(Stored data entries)
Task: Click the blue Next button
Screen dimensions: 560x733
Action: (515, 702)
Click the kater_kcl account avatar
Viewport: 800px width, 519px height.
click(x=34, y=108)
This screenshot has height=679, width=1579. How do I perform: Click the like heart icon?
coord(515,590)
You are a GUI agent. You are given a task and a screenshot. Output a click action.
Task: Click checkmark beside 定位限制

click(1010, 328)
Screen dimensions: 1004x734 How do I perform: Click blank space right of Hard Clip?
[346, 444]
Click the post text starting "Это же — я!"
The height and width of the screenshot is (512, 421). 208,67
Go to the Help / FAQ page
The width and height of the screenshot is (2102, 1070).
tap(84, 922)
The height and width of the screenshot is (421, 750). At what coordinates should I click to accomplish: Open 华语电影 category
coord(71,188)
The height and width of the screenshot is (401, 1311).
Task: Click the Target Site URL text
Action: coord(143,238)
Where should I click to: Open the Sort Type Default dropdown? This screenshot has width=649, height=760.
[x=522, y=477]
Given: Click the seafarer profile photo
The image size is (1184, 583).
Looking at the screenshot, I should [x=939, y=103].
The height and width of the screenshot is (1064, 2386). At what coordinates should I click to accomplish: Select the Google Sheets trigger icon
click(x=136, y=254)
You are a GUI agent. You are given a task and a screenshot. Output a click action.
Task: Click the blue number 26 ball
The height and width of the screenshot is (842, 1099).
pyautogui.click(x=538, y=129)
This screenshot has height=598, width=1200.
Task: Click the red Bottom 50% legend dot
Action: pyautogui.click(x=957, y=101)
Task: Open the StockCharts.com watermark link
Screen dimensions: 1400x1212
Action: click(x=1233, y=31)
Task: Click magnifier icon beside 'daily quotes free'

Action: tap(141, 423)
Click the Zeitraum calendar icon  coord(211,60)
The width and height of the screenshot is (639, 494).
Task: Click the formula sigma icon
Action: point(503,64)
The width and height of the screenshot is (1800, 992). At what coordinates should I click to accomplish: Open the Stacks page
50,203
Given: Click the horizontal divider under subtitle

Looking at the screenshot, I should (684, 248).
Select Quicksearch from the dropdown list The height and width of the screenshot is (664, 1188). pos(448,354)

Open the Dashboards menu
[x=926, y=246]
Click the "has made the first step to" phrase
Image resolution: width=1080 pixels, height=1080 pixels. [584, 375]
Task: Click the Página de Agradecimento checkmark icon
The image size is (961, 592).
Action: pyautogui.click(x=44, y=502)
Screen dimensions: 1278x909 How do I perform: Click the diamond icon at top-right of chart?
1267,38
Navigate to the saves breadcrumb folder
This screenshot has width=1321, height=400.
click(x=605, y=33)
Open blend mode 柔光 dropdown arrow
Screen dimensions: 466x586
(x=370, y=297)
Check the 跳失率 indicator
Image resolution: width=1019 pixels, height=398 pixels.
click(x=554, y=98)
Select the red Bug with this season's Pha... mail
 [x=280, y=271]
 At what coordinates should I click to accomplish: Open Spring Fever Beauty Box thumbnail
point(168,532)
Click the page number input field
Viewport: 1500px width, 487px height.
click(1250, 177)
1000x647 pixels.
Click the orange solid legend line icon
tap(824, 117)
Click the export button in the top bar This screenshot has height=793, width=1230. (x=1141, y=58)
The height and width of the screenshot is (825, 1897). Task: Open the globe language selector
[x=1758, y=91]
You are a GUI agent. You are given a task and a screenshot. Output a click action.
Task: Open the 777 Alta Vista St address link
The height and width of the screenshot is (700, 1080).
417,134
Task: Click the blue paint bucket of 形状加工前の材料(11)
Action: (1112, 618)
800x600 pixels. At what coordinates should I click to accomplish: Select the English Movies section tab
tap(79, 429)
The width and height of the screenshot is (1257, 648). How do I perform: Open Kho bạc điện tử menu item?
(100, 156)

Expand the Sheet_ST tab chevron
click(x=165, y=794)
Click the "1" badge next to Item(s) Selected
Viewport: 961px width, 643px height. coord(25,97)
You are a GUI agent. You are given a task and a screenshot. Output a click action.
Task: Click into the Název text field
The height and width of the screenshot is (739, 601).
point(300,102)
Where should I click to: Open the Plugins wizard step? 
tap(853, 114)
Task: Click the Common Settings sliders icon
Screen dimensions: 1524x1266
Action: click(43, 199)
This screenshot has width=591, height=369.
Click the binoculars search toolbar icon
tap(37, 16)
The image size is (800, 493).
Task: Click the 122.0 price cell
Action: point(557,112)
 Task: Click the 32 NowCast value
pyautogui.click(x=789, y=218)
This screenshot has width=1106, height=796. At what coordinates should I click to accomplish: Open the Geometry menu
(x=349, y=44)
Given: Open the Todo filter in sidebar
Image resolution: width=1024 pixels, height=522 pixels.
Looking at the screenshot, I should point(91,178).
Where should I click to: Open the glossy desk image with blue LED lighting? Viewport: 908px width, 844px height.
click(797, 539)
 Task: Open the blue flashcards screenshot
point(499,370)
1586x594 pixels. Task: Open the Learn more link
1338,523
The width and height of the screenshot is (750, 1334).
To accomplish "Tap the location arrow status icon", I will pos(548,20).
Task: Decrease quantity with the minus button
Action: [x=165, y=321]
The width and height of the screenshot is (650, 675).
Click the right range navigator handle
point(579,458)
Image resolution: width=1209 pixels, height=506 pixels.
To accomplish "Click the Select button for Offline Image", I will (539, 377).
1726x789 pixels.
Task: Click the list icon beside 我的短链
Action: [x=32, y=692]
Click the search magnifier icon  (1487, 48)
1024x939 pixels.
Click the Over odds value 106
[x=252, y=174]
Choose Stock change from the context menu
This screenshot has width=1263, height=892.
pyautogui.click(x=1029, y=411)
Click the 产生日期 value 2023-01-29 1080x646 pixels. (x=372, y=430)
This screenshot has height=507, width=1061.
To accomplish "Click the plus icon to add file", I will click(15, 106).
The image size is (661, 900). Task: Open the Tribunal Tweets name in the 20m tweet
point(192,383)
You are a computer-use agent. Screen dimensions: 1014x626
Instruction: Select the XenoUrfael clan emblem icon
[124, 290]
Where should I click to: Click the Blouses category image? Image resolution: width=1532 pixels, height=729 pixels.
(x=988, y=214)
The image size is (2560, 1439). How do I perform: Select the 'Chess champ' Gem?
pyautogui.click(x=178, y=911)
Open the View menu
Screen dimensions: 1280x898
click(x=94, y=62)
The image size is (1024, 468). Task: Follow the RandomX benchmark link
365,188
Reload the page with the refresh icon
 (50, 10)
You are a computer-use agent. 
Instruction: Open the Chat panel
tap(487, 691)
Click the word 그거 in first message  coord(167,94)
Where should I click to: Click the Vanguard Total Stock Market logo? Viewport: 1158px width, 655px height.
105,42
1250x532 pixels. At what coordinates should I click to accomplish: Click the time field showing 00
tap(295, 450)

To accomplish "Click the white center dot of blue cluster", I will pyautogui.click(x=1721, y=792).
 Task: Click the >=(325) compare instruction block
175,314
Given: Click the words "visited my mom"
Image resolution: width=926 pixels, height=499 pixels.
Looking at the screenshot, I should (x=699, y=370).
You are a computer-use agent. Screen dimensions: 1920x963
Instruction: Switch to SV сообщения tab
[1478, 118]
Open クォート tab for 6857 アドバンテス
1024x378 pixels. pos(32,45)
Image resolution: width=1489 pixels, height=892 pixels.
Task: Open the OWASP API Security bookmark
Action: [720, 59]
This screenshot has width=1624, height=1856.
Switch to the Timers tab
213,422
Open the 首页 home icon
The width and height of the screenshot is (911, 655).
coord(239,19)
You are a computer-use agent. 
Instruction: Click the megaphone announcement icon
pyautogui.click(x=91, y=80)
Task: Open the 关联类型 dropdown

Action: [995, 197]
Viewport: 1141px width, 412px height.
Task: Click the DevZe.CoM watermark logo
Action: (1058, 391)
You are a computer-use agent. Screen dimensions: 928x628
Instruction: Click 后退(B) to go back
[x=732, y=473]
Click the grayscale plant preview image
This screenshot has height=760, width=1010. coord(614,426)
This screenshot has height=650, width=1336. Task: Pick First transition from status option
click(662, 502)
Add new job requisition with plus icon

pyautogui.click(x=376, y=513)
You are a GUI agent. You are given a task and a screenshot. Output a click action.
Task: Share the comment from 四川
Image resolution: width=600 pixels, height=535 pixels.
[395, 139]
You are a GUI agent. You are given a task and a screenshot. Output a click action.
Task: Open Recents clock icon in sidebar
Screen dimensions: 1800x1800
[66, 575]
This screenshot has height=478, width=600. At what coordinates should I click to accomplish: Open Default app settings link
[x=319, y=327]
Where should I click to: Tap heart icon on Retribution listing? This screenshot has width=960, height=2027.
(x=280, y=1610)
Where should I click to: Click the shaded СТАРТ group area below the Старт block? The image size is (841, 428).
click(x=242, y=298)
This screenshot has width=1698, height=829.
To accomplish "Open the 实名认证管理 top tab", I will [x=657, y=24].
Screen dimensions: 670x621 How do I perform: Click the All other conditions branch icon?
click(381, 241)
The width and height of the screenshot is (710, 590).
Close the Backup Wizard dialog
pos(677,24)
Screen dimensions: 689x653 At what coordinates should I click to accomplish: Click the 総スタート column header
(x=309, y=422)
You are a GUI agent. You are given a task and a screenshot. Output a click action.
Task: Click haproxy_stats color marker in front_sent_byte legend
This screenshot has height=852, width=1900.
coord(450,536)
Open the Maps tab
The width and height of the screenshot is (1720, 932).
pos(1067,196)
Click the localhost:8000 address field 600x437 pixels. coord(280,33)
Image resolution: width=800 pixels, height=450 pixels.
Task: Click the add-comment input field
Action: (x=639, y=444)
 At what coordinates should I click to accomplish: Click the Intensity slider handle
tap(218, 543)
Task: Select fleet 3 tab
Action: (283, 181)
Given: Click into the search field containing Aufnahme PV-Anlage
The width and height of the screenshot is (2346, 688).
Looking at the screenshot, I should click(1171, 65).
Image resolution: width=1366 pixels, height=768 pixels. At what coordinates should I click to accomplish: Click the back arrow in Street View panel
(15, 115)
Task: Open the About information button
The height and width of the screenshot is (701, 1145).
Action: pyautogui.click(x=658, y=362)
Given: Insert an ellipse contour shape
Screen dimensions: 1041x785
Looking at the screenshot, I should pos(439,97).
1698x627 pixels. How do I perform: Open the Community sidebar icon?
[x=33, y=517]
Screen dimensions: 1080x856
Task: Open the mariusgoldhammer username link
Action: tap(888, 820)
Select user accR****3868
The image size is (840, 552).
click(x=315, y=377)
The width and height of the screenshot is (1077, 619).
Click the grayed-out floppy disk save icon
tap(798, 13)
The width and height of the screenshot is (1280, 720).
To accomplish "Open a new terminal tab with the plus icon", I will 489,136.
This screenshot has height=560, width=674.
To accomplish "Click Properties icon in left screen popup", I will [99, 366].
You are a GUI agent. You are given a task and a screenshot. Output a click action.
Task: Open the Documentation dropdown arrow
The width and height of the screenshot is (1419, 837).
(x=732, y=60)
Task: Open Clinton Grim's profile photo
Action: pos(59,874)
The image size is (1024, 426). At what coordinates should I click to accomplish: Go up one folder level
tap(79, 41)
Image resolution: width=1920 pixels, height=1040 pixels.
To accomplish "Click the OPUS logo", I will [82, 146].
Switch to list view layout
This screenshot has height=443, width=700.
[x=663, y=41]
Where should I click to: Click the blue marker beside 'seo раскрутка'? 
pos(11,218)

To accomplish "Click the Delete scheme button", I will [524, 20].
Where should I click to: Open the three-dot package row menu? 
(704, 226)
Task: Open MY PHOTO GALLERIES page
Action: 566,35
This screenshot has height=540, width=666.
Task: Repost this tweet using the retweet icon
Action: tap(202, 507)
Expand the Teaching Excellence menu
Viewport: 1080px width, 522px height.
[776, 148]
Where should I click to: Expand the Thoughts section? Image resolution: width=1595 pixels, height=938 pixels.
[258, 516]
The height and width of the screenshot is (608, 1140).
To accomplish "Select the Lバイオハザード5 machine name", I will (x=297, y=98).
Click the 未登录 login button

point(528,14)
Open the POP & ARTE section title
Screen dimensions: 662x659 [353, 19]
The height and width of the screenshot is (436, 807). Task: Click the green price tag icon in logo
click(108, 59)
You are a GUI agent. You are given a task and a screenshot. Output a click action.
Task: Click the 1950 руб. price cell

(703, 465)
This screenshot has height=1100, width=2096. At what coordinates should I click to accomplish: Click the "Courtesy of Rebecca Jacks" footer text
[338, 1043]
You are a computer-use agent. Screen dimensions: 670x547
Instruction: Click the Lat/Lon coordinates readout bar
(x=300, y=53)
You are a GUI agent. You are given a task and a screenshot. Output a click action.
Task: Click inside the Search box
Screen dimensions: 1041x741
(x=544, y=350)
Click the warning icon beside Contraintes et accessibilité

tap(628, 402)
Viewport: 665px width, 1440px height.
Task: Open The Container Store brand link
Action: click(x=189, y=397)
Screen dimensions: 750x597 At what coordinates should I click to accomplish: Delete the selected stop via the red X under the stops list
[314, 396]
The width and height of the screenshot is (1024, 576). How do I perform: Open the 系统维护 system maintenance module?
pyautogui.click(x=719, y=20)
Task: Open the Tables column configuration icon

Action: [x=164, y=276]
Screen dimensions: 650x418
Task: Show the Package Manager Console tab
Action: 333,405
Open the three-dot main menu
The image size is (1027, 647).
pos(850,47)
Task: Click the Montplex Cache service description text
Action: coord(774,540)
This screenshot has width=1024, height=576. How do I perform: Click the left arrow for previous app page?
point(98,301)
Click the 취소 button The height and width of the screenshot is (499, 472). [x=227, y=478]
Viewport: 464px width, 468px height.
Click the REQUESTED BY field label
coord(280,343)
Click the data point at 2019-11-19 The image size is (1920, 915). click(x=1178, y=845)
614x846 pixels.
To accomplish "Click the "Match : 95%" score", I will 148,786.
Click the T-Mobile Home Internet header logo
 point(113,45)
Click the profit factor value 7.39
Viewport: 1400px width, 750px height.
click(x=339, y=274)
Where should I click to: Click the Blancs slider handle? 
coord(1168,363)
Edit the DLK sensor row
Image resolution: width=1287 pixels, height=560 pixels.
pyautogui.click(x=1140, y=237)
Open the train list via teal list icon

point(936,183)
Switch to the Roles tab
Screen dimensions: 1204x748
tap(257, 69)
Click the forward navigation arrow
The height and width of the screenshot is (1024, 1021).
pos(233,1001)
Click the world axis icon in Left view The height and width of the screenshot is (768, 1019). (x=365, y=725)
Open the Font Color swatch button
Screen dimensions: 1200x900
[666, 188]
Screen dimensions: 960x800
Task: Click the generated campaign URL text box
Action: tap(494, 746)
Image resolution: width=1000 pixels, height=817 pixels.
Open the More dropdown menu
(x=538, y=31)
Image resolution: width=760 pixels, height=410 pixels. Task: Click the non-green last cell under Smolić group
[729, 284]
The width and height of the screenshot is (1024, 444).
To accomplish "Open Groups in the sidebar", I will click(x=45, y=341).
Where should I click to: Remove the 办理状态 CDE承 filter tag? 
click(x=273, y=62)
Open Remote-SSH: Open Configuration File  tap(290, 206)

▶ _Exercise goal_:
Give back exactly the lines above, from the line containing "This screenshot has width=1624, height=1856." through the line containing "Task: Share the comment from 四川", with both end lines and nothing more.

▶ _Exercise output_:
This screenshot has width=1624, height=1856.
Switch to the Timers tab
213,422
Open the 首页 home icon
The width and height of the screenshot is (911, 655).
coord(239,19)
You are a computer-use agent. 
Instruction: Click the megaphone announcement icon
pyautogui.click(x=91, y=80)
Task: Open the 关联类型 dropdown

Action: [995, 197]
Viewport: 1141px width, 412px height.
Task: Click the DevZe.CoM watermark logo
Action: (1058, 391)
You are a computer-use agent. Screen dimensions: 928x628
Instruction: Click 后退(B) to go back
[x=732, y=473]
Click the grayscale plant preview image
This screenshot has height=760, width=1010. coord(614,426)
This screenshot has height=650, width=1336. Task: Pick First transition from status option
click(662, 502)
Add new job requisition with plus icon

pyautogui.click(x=376, y=513)
You are a GUI agent. You are given a task and a screenshot. Output a click action.
Task: Share the comment from 四川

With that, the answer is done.